In a note accompanying the further lowering of Mozambique’s rating at the end of last week, analysts add that the same should happen if another public company, Proindicus, failed to start repaying, in April next year, its US$600 million loan.
“Since there is no sign of the company generating sufficient funds to service the debt by then, the restructuring of the loan – or some other means of avoid repayment – before or after the deadline, is likely.”
The nine-page document portrays Mozambique’s financial situation in very bleak tones, estimating that “this year, aid received by the government in the form of budget support or funding for government projects will be about two percentage points of GDP lower than initially estimated”.
Moody’s points out that the money the Mozambique government saved by not paying interest of approximately US$40 million on the MAM loan in May was wiped out immediately by the suspension of foreign aid, which last year amounted to almost 10 percent of GDP.
Explaining the Negative Outlook posted on top of the country’s rating last Friday evening falling from Caa1 to Caa3, Moody’s says that the “outlook reflects the perspective of the risks of litigation that may result during the problematic debt repayment period with the spreading of financial default risk to other types of debt”.
With international investors demanding interest rates of nearly 20 percent, on a par with Venezuela, “one of [Mozambique’s] options is to raise loans locally, but the ability of the government to do this is limited by the weak development of domestic markets, and even that does not solve the problem of external imbalances,” Moody’s says.

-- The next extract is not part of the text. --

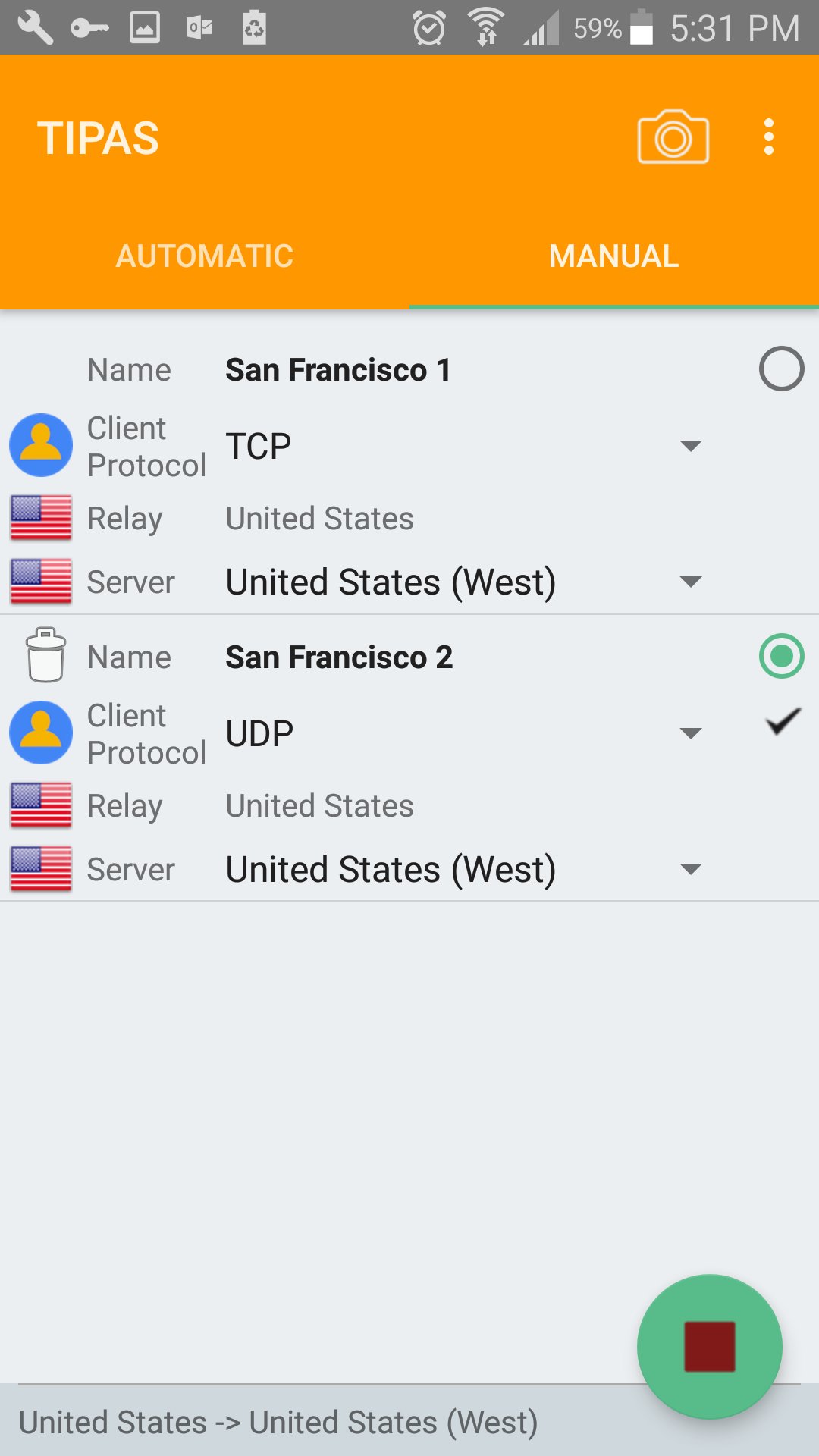Tap the Server US flag for San Francisco 2
This screenshot has height=1456, width=819.
click(41, 869)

“The latest data show that foreign currency reserves fell from US$3.2 billion in August 2014 to US$2 billion in April,” and even this sharp decline “does not reflect the negative impact of the suspension of international aid, which began in May,” the report warns.
The nine-page document contains only one paragraph that can be seen as a positive assessment of Mozambique’s economic and financial situation – one which reports progress in one of the two major liquid natural gas projects, but nonetheless, the report concludes, “although this is an important step, no final investment decision has been made”.